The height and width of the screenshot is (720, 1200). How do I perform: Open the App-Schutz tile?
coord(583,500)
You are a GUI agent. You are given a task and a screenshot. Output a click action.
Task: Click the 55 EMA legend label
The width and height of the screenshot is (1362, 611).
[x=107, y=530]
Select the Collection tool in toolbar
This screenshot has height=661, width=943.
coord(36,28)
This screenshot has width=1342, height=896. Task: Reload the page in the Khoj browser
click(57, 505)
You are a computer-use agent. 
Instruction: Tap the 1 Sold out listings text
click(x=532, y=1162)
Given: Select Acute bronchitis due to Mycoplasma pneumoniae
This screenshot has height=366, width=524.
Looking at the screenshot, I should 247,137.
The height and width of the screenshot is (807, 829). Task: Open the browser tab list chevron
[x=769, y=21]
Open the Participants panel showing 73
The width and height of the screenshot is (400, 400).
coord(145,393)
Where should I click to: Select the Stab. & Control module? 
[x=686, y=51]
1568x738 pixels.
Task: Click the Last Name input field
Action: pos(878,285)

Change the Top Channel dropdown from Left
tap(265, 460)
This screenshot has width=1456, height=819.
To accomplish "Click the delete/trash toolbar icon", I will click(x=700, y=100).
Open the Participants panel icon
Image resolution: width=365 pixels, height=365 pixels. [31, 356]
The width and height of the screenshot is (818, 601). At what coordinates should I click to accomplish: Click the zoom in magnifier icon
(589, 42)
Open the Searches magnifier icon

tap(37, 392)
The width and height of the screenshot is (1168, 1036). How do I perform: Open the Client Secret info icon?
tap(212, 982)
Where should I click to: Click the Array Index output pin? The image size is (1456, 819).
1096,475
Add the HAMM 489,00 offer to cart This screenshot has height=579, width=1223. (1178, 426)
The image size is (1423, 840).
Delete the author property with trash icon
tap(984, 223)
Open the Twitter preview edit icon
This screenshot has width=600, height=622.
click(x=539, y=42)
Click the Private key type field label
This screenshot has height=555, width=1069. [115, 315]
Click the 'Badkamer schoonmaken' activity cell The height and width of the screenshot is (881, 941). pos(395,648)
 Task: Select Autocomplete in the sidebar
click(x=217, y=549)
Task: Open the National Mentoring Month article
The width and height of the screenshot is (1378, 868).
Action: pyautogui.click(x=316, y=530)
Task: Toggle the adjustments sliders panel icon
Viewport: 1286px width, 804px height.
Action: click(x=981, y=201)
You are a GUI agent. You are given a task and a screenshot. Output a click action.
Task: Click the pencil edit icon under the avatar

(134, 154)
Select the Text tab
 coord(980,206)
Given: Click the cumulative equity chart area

_ _ _

Problem to solve: Copy the lines from the one containing "This screenshot has width=1456, height=819." through the end of the records, including both ends.

Reply:
This screenshot has width=1456, height=819.
To accomplish "Click the delete/trash toolbar icon", I will click(x=700, y=100).
Open the Participants panel icon
Image resolution: width=365 pixels, height=365 pixels. [31, 356]
The width and height of the screenshot is (818, 601). At what coordinates should I click to accomplish: Click the zoom in magnifier icon
(589, 42)
Open the Searches magnifier icon

tap(37, 392)
The width and height of the screenshot is (1168, 1036). How do I perform: Open the Client Secret info icon?
tap(212, 982)
Where should I click to: Click the Array Index output pin? The image size is (1456, 819).
1096,475
Add the HAMM 489,00 offer to cart This screenshot has height=579, width=1223. (1178, 426)
The image size is (1423, 840).
Delete the author property with trash icon
tap(984, 223)
Open the Twitter preview edit icon
This screenshot has width=600, height=622.
click(x=539, y=42)
Click the Private key type field label
This screenshot has height=555, width=1069. [115, 315]
Click the 'Badkamer schoonmaken' activity cell The height and width of the screenshot is (881, 941). pos(395,648)
 Task: Select Autocomplete in the sidebar
click(x=217, y=549)
Task: Open the National Mentoring Month article
The width and height of the screenshot is (1378, 868).
Action: pyautogui.click(x=316, y=530)
Task: Toggle the adjustments sliders panel icon
Viewport: 1286px width, 804px height.
Action: click(x=981, y=201)
You are a GUI agent. You are given a task and a screenshot. Output a click action.
Task: Click the pencil edit icon under the avatar

(134, 154)
Select the Text tab
 coord(980,206)
Given: Click the cumulative equity chart area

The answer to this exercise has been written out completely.